(Document segment Opens)

The Village Gate - History

History

In the 1960s, radio DJ and Latin music advocate Symphony Sid hosted a regular Monday night concert at the Village Gate "Monday Nights at the Gate" featuring the best of New York's thriving Latin music scene. As salsa music began to grow in popularity, the Alegre record label began to host quite a few events at the Village Gate - many of which resulted in live recordings. Some of the live recordings from the Village Gate that made a huge impression were the Alegre All-Star (and later Tico All-Star) Descarga sessions. The "Salsa Meets Jazz" series at the Village Gate was a seminal part of the history of New York Latin music. In 1977, WRVR Jazz and Latin music DJ and Jazz musician/conga drummer Roger Dawson created and hosted a weekly event that brought top Latin bands together with a guest jazz soloist. Mr. Dawson named the event "Salsa Meets Jazz". Sonny Stitt with Eddie Palmieri, Dexter Gordon with Machito, Dizzy Gillespie with Tito Puente, James Moody, Wynton Marsalis, Bobby Hutcherson, David "Fathead" Newman, Slide Hampton, Pharaoh Sanders to name a few, all jumped in to "jam" with the best Salsa bands of the time with no rehearsals and the musical results are legendary.

The club hosted a benefit for Timothy Leary in May 1970 that featured performances from such counterculture luminaries as Jimi Hendrix, Jim Morrison, and Allen Ginsberg. In 1971 Madame made her debut on the arms of Wayland Flowers, performing in the high camp Kumquats, The World's First Erotic Puppet Show.

From 1971 to 1973, a musical comedy revue called National Lampoon's Lemmings had a successful run at the Gate. It starred future comic notables John Belushi, Chevy Chase Garry Goodrow and Christopher Guest, and lampooned the 1969 Woodstock Festival, which had taken place upstate two years earlier, calling it "Woodchuck" and equating the entire hippie generation with lemmings bent on self-destruction.

(Document segment Closes)
(Record extracts Opens)

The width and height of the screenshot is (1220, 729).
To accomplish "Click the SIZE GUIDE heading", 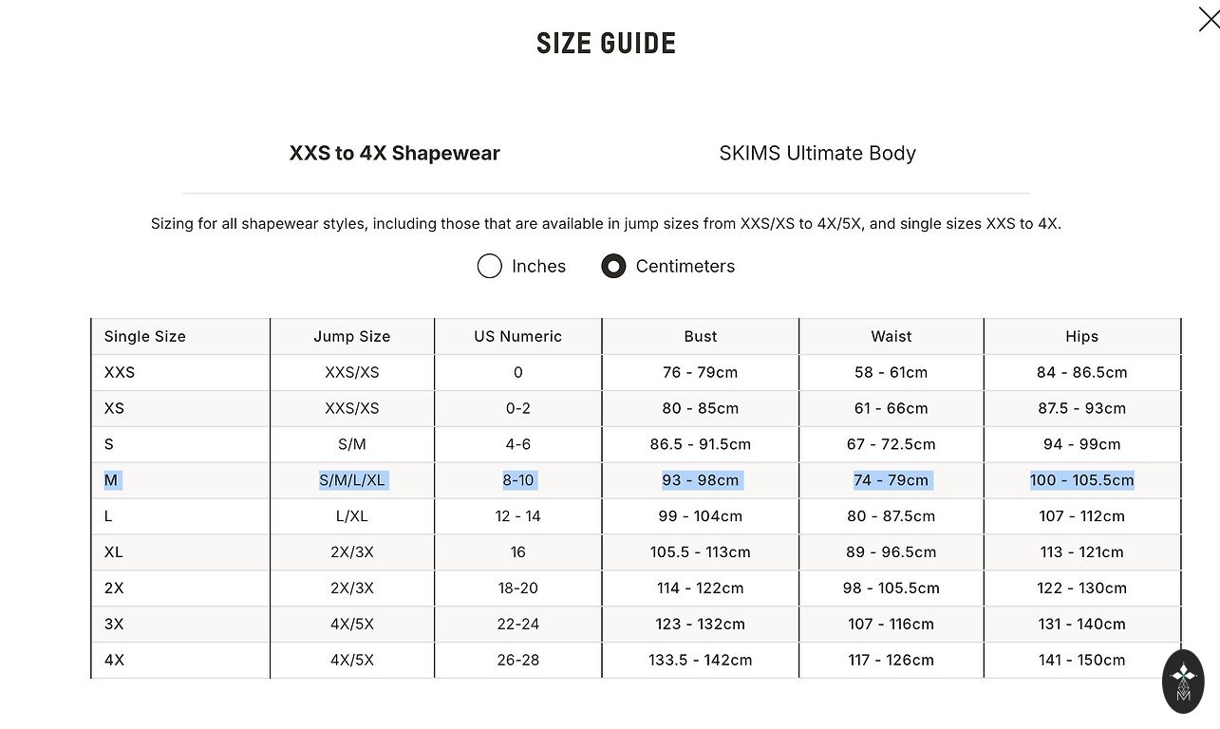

(Record extracts Closes)
(Record extracts Opens)

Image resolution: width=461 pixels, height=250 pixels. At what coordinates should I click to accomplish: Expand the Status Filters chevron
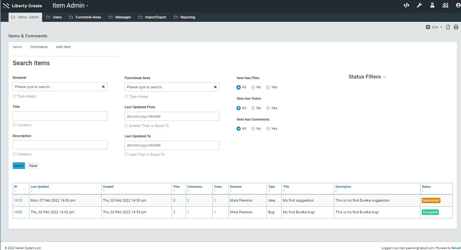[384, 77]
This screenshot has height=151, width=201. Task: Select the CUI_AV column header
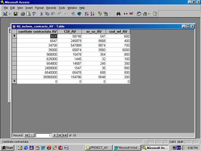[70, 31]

(Record extracts Closes)

» Exercise:
Reproduce the entire Village Gate history text, word for word and including its headings.

» Output below:
The Village Gate - History

History

In the 1960s, radio DJ and Latin music advocate Symphony Sid hosted a regular Monday night concert at the Village Gate "Monday Nights at the Gate" featuring the best of New York's thriving Latin music scene. As salsa music began to grow in popularity, the Alegre record label began to host quite a few events at the Village Gate - many of which resulted in live recordings. Some of the live recordings from the Village Gate that made a huge impression were the Alegre All-Star (and later Tico All-Star) Descarga sessions. The "Salsa Meets Jazz" series at the Village Gate was a seminal part of the history of New York Latin music. In 1977, WRVR Jazz and Latin music DJ and Jazz musician/conga drummer Roger Dawson created and hosted a weekly event that brought top Latin bands together with a guest jazz soloist. Mr. Dawson named the event "Salsa Meets Jazz". Sonny Stitt with Eddie Palmieri, Dexter Gordon with Machito, Dizzy Gillespie with Tito Puente, James Moody, Wynton Marsalis, Bobby Hutcherson, David "Fathead" Newman, Slide Hampton, Pharaoh Sanders to name a few, all jumped in to "jam" with the best Salsa bands of the time with no rehearsals and the musical results are legendary.

The club hosted a benefit for Timothy Leary in May 1970 that featured performances from such counterculture luminaries as Jimi Hendrix, Jim Morrison, and Allen Ginsberg. In 1971 Madame made her debut on the arms of Wayland Flowers, performing in the high camp Kumquats, The World's First Erotic Puppet Show.

From 1971 to 1973, a musical comedy revue called National Lampoon's Lemmings had a successful run at the Gate. It starred future comic notables John Belushi, Chevy Chase Garry Goodrow and Christopher Guest, and lampooned the 1969 Woodstock Festival, which had taken place upstate two years earlier, calling it "Woodchuck" and equating the entire hippie generation with lemmings bent on self-destruction.